Women's health - female hands with exotic tropical flower on light backgroundDEAR MAYO CLINIC: I am 52 years old and have been menopausal for the last two years. I am experiencing some vaginal dryness. Is this normal? Is there anything that can be done for it? I have tried using over-the-counter lubricants and they don’t seem to help much.

ANSWER: Vaginal dryness is very common in women who are approaching menopause, as well as those who have gone through menopause. Over-the-counter products can be helpful. But when they are not, prescription medications are often a useful alternative.

Before menopause, a thin layer of moisture coats the vaginal walls. When a woman is sexually aroused, more blood flows to the pelvic organs. That produces more lubricating vaginal fluid. But hormonal changes can affect the amount and consistency of the moisture. For middle-aged women, those changes are frequently triggered by aging and menopause.

As a woman ages, her body makes less of the hormone estrogen. In the time just before, during and after menopause, estrogen decline becomes more rapid. As a result of the loss of estrogen, blood flow to the vagina decreases, the walls become thinner and less elastic, and moisture decreases.

Several types of nonprescription products that you can buy over-the-counter are available to help relieve vaginal dryness. Water-based lubricants can be effective, but they are designed to work for only a few hours. Moisturizers that mimic your body’s natural lubrication can work for up to three days with one application. For the greatest effect, they need to be used consistently. You may need to try a few varieties of these products to find the one that works best for you.

You also may be able to help decrease vaginal dryness by not using products on or near the vaginal tissue that could cause irritation, such as antibacterial or fragrant soaps, bubble baths, bath oils and hand lotion. Avoid perfumed or scented toilet paper and laundry detergent, too. Do not use douches or flavored or warming lubricants.

Make sure your partner knows what’s happening, too. Talk about what feels good during sex and what doesn’t. When you are intimate with your partner, give yourself plenty of time to become adequately aroused. That can help with lubrication. Having intercourse regularly also may help reduce vaginal dryness.
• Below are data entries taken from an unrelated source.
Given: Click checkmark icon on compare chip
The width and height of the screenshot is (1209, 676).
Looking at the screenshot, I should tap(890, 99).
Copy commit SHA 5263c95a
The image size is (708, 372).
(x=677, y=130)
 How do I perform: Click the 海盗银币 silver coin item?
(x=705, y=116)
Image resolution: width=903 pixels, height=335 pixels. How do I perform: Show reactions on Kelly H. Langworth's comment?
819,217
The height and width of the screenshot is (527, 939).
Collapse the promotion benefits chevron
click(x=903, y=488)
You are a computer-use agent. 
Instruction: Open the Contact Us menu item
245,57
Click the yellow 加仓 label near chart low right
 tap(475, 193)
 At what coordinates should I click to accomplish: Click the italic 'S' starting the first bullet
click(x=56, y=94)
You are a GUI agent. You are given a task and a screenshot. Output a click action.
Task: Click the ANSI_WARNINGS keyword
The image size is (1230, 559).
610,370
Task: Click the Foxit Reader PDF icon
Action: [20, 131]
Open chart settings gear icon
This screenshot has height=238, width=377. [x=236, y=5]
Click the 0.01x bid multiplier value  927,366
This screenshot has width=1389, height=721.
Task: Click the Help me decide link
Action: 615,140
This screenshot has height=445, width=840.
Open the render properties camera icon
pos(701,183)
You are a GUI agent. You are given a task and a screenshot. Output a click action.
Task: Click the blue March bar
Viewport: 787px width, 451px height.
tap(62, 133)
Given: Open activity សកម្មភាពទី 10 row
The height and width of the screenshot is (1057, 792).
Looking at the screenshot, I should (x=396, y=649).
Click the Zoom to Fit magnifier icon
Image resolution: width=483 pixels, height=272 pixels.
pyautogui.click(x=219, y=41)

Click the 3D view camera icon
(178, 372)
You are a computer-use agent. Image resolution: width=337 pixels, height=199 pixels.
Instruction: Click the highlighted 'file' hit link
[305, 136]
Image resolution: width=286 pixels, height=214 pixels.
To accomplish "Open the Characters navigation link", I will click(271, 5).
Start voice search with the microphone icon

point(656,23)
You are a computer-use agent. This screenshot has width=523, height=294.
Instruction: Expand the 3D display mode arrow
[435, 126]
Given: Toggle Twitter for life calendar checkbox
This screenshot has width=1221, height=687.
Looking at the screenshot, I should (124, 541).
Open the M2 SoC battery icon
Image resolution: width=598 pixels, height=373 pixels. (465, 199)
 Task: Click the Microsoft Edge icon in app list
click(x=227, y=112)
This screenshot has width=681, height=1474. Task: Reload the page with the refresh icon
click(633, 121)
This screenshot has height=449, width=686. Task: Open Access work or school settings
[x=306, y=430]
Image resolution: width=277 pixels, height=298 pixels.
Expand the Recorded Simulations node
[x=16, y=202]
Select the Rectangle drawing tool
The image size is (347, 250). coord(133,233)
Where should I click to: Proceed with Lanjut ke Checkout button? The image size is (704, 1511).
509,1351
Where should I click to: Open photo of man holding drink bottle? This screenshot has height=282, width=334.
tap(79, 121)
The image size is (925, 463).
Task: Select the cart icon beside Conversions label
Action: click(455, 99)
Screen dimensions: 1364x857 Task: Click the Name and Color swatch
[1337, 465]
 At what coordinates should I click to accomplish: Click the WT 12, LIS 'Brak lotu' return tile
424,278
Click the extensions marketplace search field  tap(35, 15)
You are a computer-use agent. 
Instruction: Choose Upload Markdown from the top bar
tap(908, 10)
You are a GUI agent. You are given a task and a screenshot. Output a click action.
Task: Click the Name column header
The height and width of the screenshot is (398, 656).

If those steps are not enough to overcome dryness, make an appointment to see your doctor. He or she may suggest a prescription medication that contains estrogen. In many cases, a topical form of estrogen is most effective for treating vaginal dryness. The medication places the hormone directly in your vagina. It comes in several forms, including a cream, a tablet and a ring, and can be used long term without concern for serious side effects.

In some cases, dryness and thinning of the vaginal walls can result in pain during sex. Vaginal estrogen can be an effective treatment for this problem as well. If pain during intercourse persists despite estrogen therapy, tell your doctor and have the condition evaluated. A variety of other causes could be contributing to it. Sexual intercourse should not be painful.

Although vaginal dryness is a common problem for women your age, it is not a condition that you just have to learn to live with. Effective treatments are available that can help women reduce dryness and remain sexually active long past menopause. Stephanie Faubion, M.D., Women's Health Clinic, Mayo Clinic, Rochester, Minn.